[Start of section]
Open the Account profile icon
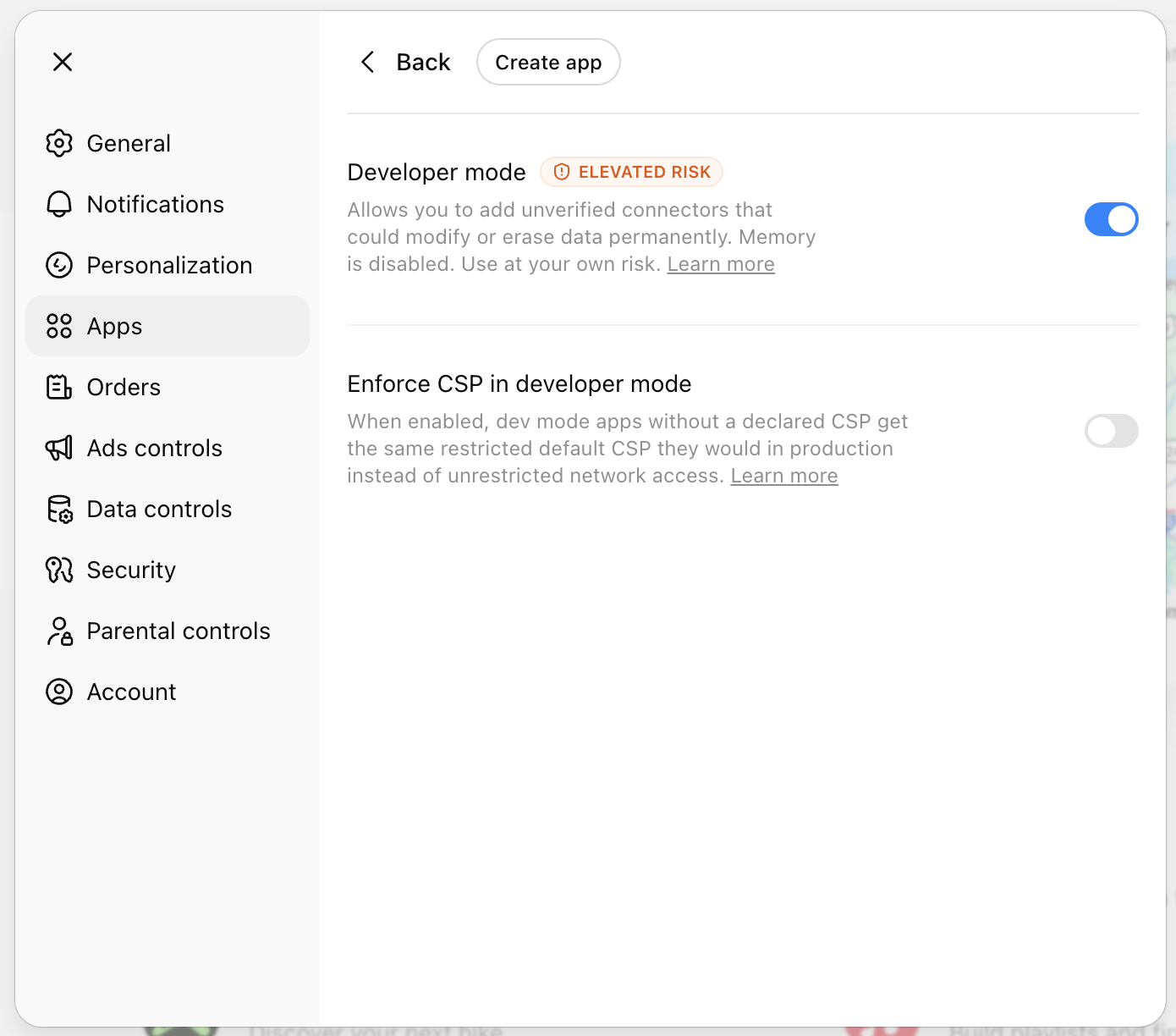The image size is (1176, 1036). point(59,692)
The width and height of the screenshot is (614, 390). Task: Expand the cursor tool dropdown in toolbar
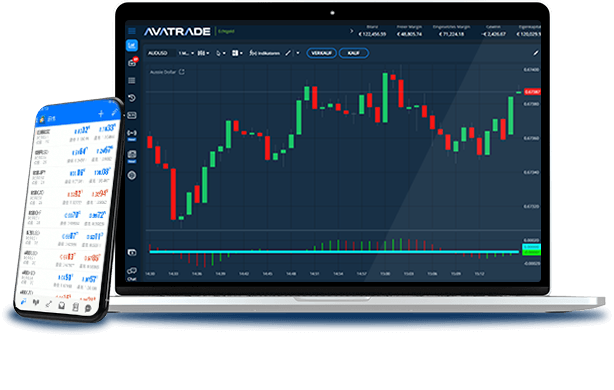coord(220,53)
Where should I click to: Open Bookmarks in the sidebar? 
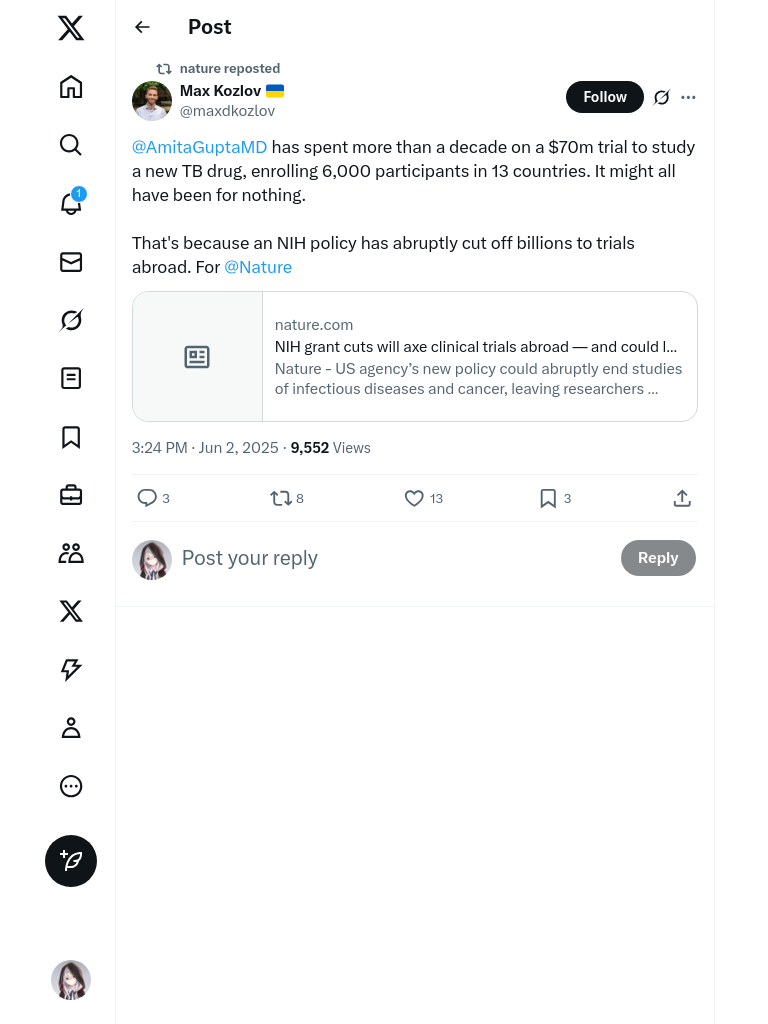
[End of section]
[Start of section]
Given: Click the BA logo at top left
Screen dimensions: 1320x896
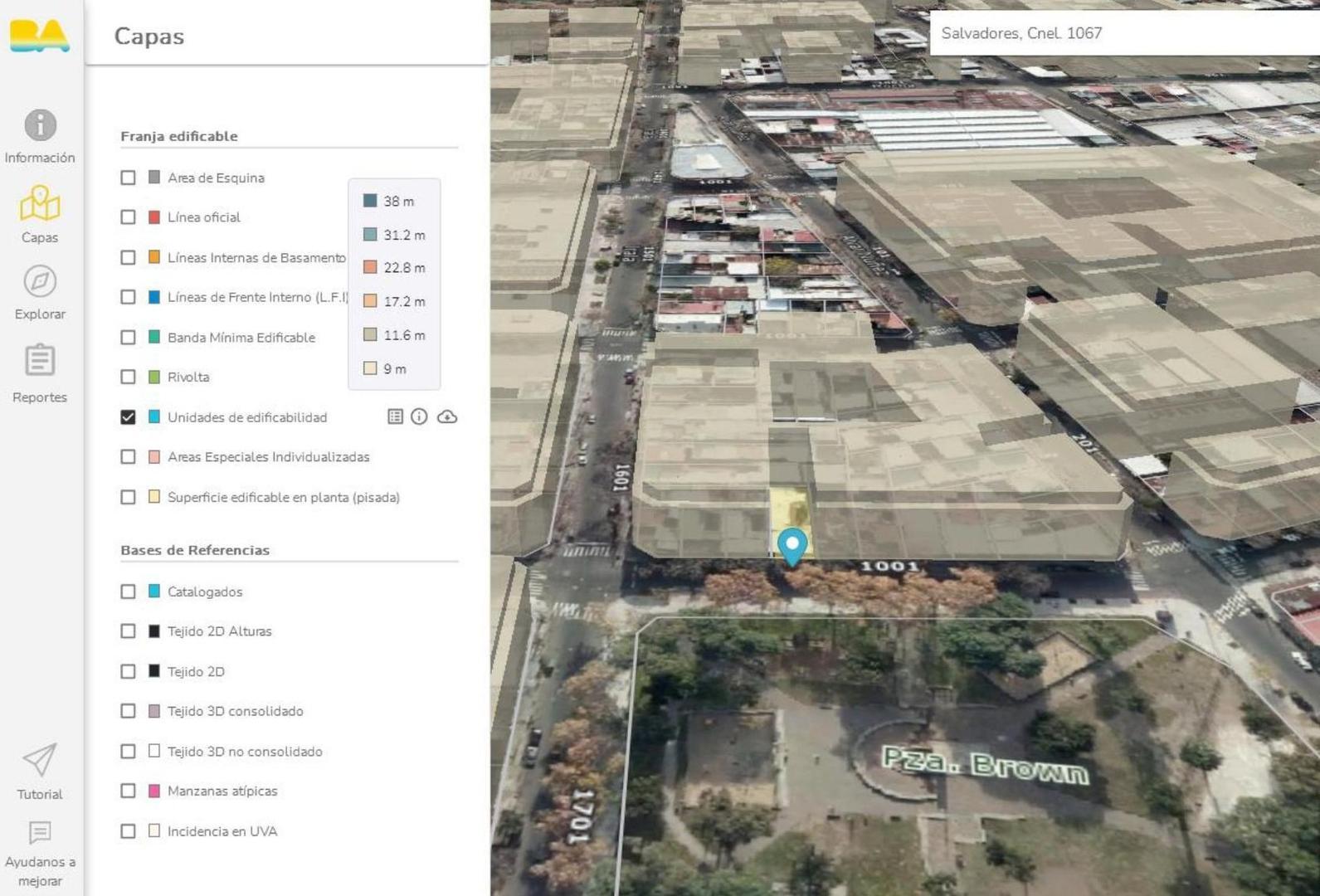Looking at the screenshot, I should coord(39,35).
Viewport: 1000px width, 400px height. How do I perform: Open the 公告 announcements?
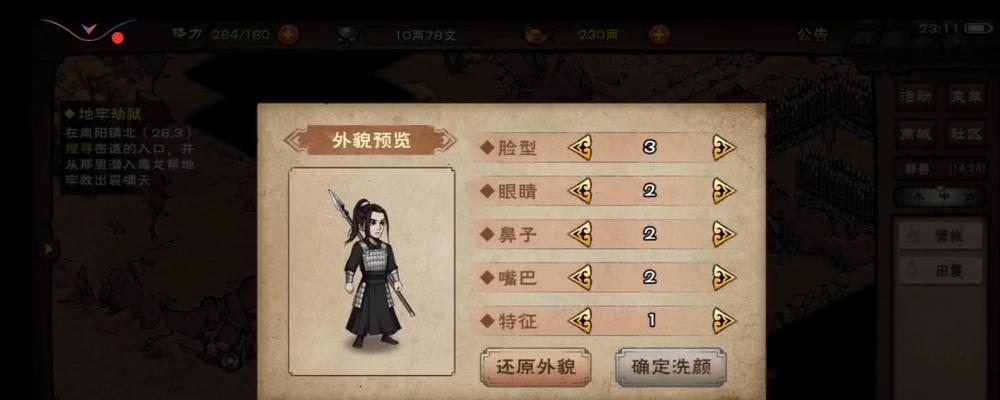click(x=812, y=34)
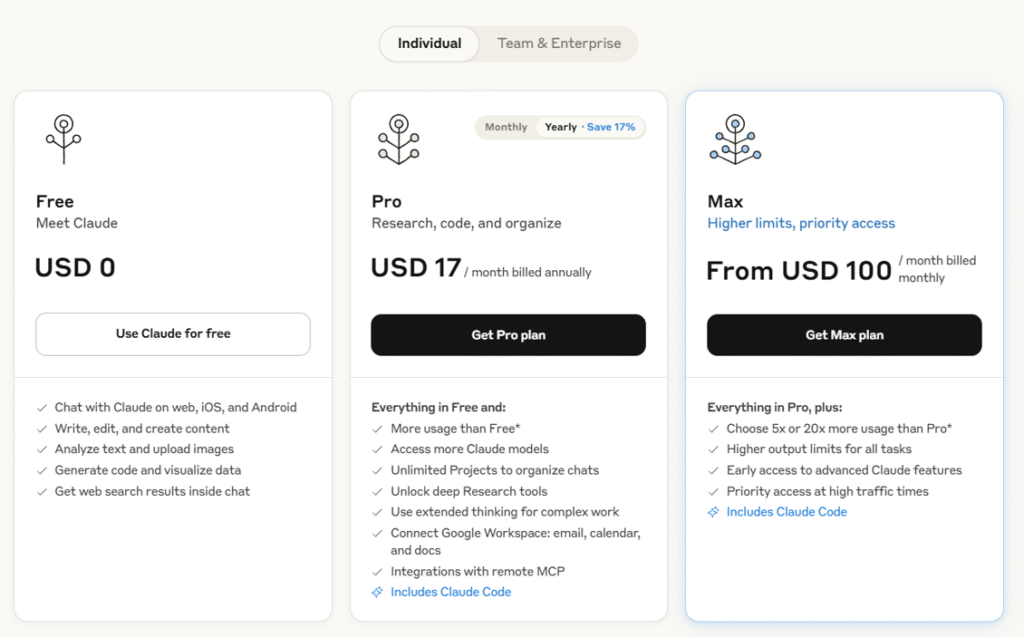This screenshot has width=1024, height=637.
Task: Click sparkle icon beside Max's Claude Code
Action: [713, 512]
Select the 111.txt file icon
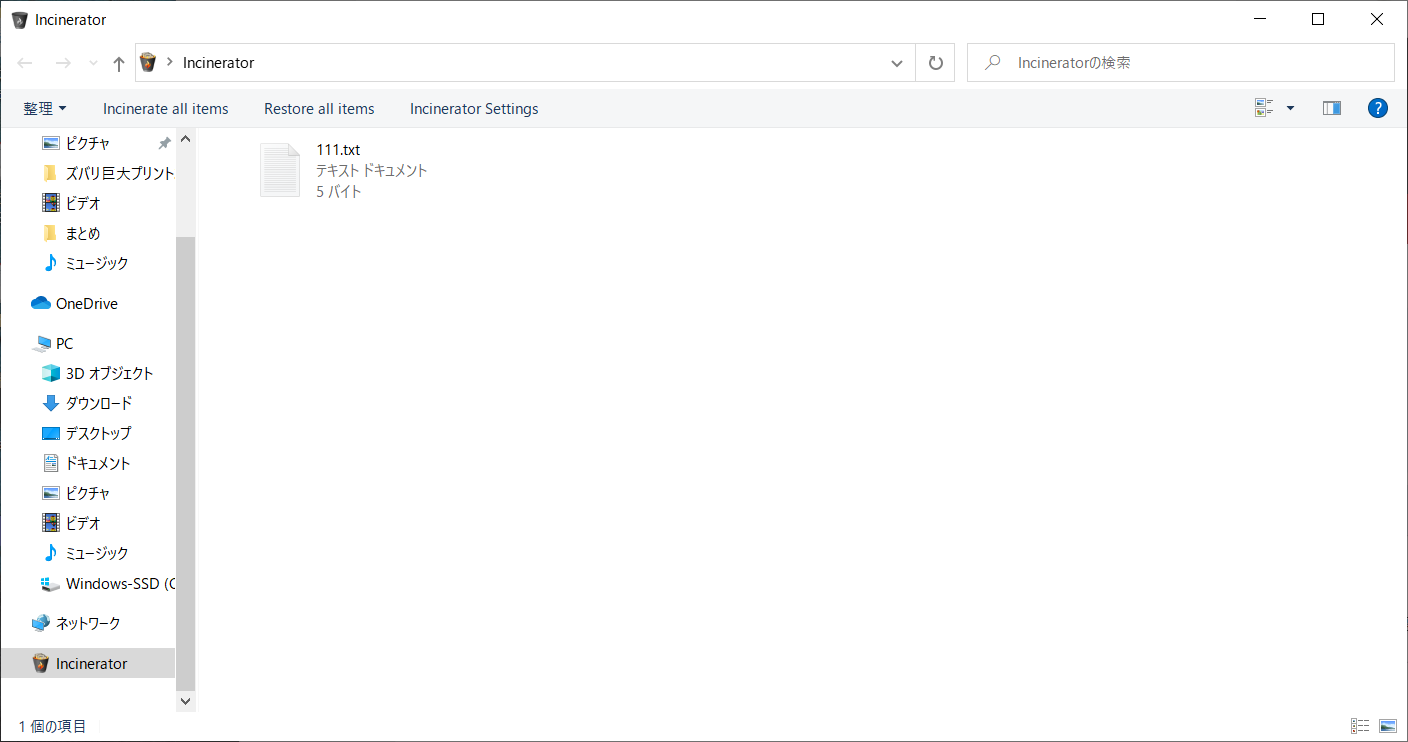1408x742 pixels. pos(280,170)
[End of section]
**Brief**
Among the records above, locate the line containing "Open the Account profile icon" and the line containing "Where should I", then transcribe exactly the lines starting at the first and ending at the second, with no pictures.

**Problem solution**
Open the Account profile icon
The image size is (1176, 1036). point(59,692)
The width and height of the screenshot is (614, 390). Task: Expand the cursor tool dropdown in toolbar
coord(220,53)
Where should I click to: Open Bookmarks in the sidebar? 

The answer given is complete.